In the material below, the required lines run from the one containing "Products (54, 1338)" through the one containing "產品促銷 [link] (410, 23)". Copy those lines exactly, ends included, and nothing else.

======== Supplied records ========

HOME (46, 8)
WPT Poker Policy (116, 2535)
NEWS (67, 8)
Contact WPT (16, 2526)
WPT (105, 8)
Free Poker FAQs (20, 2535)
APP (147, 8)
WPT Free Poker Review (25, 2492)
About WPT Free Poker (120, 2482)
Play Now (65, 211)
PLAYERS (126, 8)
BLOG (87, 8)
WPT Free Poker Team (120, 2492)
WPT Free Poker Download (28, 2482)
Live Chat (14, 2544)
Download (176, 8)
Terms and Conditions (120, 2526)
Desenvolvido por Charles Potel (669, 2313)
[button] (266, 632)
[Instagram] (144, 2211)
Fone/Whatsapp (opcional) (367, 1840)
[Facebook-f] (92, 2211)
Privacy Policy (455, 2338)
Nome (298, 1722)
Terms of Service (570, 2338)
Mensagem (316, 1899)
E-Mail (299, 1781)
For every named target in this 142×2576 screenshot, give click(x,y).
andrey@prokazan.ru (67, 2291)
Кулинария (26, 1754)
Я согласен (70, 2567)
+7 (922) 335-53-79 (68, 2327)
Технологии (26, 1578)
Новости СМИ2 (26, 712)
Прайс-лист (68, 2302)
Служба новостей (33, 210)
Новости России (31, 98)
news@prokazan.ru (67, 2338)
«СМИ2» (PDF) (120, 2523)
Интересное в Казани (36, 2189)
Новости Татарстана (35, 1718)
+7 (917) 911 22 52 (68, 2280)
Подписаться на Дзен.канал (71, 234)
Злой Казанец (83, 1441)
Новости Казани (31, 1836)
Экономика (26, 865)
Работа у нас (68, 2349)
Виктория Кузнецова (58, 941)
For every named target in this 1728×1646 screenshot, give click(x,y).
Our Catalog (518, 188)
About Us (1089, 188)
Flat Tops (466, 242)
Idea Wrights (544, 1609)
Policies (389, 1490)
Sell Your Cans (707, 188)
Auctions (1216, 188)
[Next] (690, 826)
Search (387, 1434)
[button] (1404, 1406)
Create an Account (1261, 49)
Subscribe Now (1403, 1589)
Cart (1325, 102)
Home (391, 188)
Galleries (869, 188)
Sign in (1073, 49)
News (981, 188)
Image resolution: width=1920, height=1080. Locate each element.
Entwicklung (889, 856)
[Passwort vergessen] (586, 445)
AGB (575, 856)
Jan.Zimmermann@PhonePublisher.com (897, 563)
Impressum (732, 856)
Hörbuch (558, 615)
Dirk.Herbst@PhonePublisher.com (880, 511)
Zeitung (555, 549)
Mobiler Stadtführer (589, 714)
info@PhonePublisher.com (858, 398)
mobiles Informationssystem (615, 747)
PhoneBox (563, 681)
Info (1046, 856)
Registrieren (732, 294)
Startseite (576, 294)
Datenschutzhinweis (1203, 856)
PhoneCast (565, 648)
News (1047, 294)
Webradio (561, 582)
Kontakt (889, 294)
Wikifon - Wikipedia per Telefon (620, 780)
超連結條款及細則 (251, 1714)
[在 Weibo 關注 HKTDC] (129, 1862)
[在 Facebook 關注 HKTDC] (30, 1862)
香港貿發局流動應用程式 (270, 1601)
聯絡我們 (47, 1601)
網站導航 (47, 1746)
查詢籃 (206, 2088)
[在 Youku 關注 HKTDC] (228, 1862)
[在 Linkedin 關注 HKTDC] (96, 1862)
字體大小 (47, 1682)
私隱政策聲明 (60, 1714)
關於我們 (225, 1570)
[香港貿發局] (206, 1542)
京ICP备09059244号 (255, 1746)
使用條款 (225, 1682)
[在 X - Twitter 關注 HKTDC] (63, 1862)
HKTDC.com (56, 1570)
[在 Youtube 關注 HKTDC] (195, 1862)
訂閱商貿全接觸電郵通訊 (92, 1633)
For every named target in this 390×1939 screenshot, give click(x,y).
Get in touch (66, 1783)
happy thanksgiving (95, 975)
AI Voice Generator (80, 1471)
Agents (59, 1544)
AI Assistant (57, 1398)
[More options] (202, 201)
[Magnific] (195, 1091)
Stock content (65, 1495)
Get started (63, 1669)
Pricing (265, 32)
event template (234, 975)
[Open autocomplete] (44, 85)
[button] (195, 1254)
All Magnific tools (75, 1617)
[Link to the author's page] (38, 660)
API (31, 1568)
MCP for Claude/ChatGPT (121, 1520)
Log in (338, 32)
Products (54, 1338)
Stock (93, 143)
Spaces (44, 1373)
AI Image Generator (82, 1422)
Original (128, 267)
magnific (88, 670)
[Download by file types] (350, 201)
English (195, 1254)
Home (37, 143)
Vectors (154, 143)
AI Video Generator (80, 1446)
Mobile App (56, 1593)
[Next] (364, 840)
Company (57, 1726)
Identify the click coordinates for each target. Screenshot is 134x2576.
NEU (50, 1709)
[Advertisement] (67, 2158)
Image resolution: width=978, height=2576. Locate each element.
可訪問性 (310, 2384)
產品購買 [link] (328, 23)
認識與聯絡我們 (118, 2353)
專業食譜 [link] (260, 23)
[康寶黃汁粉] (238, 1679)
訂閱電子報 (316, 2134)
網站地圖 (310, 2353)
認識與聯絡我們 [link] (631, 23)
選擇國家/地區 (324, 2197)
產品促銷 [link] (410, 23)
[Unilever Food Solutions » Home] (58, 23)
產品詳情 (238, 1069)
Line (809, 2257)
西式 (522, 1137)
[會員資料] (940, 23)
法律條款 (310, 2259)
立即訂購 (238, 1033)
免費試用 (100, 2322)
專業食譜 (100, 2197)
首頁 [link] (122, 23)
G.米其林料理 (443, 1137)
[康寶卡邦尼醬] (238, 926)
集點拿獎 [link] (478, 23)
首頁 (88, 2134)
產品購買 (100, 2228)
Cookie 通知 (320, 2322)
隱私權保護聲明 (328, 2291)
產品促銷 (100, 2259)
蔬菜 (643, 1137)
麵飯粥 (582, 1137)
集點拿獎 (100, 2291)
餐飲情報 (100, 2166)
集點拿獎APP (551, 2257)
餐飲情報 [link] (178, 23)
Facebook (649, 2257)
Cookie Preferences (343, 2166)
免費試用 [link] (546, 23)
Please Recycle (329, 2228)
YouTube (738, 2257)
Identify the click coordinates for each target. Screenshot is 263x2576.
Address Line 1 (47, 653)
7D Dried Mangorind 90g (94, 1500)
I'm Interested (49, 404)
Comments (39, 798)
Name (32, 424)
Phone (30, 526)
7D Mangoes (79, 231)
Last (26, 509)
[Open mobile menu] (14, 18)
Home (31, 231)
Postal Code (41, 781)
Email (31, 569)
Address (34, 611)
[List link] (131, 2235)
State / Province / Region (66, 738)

========

Your solution
Products (54, 1338)
Stock (93, 143)
Spaces (44, 1373)
AI Image Generator (82, 1422)
Original (128, 267)
magnific (88, 670)
[Download by file types] (350, 201)
English (195, 1254)
Home (37, 143)
Vectors (154, 143)
AI Video Generator (80, 1446)
Mobile App (56, 1593)
[Next] (364, 840)
Company (57, 1726)
Identify the click coordinates for each target. Screenshot is 134x2576.
NEU (50, 1709)
[Advertisement] (67, 2158)
Image resolution: width=978, height=2576. Locate each element.
可訪問性 (310, 2384)
產品購買 [link] (328, 23)
認識與聯絡我們 (118, 2353)
專業食譜 [link] (260, 23)
[康寶黃汁粉] (238, 1679)
訂閱電子報 (316, 2134)
網站地圖 (310, 2353)
認識與聯絡我們 [link] (631, 23)
選擇國家/地區 (324, 2197)
產品促銷 [link] (410, 23)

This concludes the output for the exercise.